L'accélération de la maladie du COVID-19 dans le pays peut s'expliquer par un meilleur dépistage et reflète aussi le taux élevé de transmissions avant la mise en place des mesures de confinement plus strictes par plusieurs Etats, dont New York, selon l’OMS.

En effet, New York a multiplié dernièrement les tests de dépistage de la maladie, ce qui explique la détection d’autant de cas d’infections.

Lundi, l’Etat de New York a réalisé près de 13.000 tests de dépistage au COVID-19, soit un total de plus de 91.000 tests jusqu’ici. "Personne n’effectue autant de tests que nous actuellement dans le monde", a affirmé le gouverneur Cuomo.

Mais la hausse des cas enregistrés dans l’Etat, et particulièrement dans la ville de New York, est à lié aussi à la densité de la population de cette mégapole de 8,6 millions d’habitants, qui constitue l’une des zones urbaines les plus denses du monde.

"La densité constitue réellement un ennemi dans une situation pareille", estime, à cet égard, le Dr Steven Goodman, épidémiologiste à l’université de Stanford.

"Car avec d’aussi larges concentrations de populations, où les gens interagissent constamment, c’est là où (le virus) va se propager le plus", a-t-il expliqué sur les colonnes du New York Times.

Selon un responsable de la Maison Blanche, une personne sur 1.000 dans la ville de New York est actuellement infectée par le coronavirus.

Mardi, la coordinatrice du groupe de travail de la Maison Blanche sur le coronavirus, Deborah Birx, a indiqué que 60 pc de l'ensemble des nouveaux cas de COVID-19 aux Etats-Unis proviennent de la région métropolitaine de New York. Elle a appelé, par conséquent, toute personne ayant quitté récemment la région de New York à se mettre en quarantaine pendant 14 jours, où qu’elle se trouve.

"A tous ceux qui ont quitté New York au cours des derniers jours, en raison du nombre de cas (de coronavirus), vous avez peut-être été exposé avant de quitter" la ville, a dit Mme Birx lors d’une conférence de presse à la Maison Blanche aux côtés du président Donald Trump.

Les mesures drastiques de confinement prises jusqu’ici au niveau de la ville et de l’Etat, à l’instar de la fermeture des commerces, des restaurants, des écoles et lieux de divertissement, en plus des recommandations de distanciation sociale, semblent être intervenues un peu tard, en ce sens que l’épidémie s’est déjà installée sur place.
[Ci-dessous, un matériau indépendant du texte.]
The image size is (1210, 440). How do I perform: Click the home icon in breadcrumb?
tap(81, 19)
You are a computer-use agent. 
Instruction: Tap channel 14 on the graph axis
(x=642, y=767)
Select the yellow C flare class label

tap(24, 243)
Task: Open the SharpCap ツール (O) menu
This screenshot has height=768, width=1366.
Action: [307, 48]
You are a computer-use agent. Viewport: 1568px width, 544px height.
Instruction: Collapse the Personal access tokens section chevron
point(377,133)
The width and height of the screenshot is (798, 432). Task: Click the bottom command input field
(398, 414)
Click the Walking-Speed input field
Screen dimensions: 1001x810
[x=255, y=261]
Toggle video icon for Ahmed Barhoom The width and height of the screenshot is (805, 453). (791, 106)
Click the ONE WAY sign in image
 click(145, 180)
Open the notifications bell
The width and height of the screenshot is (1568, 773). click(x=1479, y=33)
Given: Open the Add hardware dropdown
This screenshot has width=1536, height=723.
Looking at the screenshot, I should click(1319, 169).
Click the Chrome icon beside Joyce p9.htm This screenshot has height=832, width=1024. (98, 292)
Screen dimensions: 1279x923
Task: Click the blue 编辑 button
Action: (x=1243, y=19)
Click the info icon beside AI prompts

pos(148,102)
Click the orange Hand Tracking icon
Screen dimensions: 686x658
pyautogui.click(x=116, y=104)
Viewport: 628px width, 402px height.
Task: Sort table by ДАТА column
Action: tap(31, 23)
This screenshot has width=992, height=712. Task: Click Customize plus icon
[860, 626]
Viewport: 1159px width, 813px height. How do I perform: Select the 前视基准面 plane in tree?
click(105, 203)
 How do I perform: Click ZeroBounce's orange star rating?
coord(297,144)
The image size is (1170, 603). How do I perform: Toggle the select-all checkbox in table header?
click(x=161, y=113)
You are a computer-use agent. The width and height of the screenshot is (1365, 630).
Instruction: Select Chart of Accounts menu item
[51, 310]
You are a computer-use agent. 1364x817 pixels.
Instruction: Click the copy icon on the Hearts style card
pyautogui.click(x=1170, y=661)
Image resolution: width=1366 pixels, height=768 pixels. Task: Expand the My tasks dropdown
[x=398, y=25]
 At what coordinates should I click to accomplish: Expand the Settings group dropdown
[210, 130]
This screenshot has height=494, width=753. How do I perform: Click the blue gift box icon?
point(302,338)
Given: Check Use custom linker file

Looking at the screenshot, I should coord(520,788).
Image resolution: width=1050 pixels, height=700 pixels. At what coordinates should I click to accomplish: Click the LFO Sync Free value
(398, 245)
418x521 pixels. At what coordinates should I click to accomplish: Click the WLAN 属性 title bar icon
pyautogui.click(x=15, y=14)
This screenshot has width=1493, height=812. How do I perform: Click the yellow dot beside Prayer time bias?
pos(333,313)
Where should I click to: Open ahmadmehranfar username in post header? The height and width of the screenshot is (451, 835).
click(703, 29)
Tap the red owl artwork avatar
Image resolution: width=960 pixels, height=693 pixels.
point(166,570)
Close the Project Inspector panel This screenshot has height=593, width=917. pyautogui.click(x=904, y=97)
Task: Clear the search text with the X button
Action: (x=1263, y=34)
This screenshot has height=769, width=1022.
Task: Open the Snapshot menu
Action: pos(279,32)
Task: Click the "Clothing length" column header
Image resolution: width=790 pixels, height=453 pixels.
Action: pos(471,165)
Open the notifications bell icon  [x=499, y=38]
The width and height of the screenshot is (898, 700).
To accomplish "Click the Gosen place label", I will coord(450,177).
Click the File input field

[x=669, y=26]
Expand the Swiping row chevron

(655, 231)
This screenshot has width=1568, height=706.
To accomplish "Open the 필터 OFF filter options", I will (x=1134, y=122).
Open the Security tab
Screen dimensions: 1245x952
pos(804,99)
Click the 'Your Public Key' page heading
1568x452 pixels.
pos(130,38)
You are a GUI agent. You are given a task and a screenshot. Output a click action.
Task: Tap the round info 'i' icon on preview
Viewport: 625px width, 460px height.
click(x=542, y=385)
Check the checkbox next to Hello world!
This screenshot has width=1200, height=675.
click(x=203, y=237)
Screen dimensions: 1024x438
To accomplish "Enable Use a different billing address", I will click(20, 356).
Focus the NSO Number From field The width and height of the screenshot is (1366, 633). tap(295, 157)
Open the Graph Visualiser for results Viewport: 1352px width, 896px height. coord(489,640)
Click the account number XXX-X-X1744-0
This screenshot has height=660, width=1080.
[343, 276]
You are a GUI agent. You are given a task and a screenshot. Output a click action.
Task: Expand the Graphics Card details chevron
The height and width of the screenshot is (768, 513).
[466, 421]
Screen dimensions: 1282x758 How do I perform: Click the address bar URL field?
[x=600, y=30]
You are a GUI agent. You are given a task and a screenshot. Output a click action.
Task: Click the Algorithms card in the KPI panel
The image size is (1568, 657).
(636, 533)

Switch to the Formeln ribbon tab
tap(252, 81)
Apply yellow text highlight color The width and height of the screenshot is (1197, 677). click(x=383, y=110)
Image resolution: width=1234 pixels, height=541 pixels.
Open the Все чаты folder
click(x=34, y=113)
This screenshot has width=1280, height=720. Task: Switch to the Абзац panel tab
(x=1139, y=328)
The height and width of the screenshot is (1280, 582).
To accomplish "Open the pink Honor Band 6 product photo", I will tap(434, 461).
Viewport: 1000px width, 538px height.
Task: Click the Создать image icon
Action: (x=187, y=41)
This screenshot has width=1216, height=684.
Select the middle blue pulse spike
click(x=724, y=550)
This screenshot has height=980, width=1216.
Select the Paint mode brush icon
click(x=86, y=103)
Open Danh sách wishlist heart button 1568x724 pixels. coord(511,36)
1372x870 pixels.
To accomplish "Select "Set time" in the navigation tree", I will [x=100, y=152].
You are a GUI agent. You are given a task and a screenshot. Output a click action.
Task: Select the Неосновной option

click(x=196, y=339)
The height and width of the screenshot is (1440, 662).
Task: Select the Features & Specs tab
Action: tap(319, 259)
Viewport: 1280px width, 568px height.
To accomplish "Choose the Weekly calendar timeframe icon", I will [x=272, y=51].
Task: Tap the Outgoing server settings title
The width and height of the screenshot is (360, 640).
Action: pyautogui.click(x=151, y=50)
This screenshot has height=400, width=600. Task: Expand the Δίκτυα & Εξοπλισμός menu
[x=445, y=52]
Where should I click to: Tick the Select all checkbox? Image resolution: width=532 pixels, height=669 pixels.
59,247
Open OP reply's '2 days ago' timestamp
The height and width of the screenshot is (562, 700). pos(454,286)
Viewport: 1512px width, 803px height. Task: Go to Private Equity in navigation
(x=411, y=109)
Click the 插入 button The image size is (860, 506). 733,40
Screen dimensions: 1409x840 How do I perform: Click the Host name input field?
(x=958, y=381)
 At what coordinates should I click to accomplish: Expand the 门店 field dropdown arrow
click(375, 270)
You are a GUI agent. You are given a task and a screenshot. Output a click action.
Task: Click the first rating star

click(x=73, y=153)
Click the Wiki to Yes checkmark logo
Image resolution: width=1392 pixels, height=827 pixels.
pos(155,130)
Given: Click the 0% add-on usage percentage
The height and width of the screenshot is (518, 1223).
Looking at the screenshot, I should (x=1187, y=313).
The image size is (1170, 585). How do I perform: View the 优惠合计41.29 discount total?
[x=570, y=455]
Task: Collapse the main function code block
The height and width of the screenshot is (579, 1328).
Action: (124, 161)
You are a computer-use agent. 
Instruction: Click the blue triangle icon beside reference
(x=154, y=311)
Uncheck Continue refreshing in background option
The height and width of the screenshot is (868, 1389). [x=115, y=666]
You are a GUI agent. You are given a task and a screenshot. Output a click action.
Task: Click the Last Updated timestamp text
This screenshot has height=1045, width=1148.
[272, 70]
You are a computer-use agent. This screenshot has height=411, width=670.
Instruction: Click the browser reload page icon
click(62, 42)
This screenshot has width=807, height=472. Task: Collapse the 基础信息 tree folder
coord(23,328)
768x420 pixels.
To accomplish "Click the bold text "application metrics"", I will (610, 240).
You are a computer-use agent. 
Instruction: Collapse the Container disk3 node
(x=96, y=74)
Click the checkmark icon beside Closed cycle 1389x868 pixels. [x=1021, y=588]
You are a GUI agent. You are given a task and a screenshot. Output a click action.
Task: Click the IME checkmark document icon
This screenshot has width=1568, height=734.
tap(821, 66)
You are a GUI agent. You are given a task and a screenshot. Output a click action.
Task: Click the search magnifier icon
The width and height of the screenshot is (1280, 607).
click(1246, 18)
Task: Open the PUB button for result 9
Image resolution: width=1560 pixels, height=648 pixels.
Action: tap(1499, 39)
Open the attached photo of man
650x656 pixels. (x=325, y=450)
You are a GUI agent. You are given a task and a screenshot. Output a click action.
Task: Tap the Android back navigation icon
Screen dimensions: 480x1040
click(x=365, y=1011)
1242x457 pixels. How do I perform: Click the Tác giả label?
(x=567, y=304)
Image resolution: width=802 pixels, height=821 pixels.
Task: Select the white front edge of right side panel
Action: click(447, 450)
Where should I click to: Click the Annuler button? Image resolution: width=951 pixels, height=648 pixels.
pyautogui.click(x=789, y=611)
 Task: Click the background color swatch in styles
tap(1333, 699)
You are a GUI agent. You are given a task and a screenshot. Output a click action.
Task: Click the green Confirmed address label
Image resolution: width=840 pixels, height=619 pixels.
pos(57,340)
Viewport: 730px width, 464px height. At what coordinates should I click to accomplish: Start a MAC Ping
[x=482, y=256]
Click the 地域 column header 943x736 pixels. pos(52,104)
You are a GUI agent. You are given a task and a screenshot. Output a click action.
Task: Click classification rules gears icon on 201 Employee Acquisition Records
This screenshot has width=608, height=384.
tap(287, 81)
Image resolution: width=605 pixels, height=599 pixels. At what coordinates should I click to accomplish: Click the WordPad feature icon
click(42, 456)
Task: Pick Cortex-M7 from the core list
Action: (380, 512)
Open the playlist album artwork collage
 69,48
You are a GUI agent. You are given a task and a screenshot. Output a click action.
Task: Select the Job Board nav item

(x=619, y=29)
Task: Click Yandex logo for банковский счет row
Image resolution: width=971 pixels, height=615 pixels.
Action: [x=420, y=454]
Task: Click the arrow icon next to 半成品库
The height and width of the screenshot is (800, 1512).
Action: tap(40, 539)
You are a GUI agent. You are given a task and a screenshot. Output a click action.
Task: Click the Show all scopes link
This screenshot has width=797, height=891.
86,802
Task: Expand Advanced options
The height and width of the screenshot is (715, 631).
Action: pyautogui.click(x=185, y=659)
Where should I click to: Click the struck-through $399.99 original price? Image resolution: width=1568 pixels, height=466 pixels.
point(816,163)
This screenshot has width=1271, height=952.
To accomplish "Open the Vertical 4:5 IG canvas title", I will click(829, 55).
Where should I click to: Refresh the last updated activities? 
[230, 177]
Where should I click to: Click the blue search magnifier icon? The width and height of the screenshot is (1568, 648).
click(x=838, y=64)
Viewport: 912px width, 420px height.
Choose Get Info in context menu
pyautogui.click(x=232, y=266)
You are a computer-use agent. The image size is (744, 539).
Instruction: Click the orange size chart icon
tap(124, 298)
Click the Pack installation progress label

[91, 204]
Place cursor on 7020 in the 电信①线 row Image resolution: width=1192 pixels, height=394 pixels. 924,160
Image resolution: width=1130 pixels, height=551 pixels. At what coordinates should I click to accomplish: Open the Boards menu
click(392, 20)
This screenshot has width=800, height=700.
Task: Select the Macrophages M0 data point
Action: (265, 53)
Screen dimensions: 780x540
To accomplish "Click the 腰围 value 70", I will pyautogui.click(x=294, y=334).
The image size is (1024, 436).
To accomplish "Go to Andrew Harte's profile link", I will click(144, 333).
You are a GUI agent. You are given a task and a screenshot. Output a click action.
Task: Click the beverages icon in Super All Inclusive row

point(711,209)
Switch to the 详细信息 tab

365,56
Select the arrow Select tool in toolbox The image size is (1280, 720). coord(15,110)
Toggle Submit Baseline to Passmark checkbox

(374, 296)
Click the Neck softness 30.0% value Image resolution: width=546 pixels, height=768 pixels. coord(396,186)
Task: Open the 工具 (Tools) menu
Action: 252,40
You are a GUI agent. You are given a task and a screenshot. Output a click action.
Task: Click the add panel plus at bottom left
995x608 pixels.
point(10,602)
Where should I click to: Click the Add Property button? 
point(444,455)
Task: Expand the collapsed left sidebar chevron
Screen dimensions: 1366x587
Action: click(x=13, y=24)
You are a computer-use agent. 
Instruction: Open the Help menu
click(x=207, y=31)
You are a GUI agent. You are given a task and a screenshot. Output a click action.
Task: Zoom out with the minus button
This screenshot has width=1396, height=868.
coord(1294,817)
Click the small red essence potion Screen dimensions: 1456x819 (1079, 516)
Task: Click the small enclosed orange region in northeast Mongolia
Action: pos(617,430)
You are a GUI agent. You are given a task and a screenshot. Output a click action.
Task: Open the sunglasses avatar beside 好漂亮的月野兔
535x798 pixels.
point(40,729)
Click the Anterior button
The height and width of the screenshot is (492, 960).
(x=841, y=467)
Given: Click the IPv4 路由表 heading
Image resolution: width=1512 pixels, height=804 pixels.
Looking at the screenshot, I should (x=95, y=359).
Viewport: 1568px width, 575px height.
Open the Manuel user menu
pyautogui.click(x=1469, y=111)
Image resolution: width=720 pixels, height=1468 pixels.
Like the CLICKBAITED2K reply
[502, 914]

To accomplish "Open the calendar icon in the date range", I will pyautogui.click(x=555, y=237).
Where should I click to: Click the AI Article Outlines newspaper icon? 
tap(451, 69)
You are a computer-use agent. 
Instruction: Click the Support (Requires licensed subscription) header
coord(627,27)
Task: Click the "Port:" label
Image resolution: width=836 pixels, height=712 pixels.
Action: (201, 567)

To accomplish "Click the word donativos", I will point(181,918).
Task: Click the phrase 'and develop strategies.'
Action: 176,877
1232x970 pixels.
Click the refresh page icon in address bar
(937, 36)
Par conséquent, le rythme d’infections dans l’Etat de New York pose désormais un problème majeur pour les autorités, à savoir la prise en charge des malades, notamment ceux dont l’état de santé nécessite l’admission aux unités de soins intensifs (ICU).

New York aura ainsi besoin de 140.000 lits d’hôpitaux et 40.000 lits dans les ICU avec ventilateurs pour faire face au flux massif de malades attendus dans "les 14 à 21 jours qui viennent".

"Il est clair que nous avons besoin d’augmenter la capacité d’accueil des hôpitaux pour faire face à ce flux", a insisté le gouverneur Cuomo, soulignant que davantage de ventilateurs, utilisés dans les unités de soins intensifs pour pomper l’oxygène dans les poumons des patients atteints de pneumonies aiguës liées au coronavirus, sont nécessaires à New York.

Ces équipements "vont faire la différence entre la vie et la mort pour plusieurs malades", a averti le gouverneur. Son Etat dispose maintenant de seulement 7.000 ventilateurs, alors que les hôpitaux auront besoin de 30.000 autres dans les jours qui viennent.

"Il s’agit d’un besoin critique et nécessaire pour ces équipements", a affirmé M. Cuomo, qui a réitéré l’appel à l’aide lancé au gouvernement fédéral dans ce sens.


Le gouverneur a aussi réitéré son appel au président Donald Trump de mettre en application la loi américaine sur la production de défense afin d’ordonner aux entreprises et usines, qui en ont la capacité, de fabriquer davantage d’équipements médicaux, notamment les ventilateurs.

New York a également fait appel aux médecins et infirmiers retraités afin de faire face à la marée de malades attendus dans les hôpitaux. Ces derniers ont reçu l'ordre d’augmenter leur capacité d’accueil des patients d’au moins 50 pc, voire le double si possible.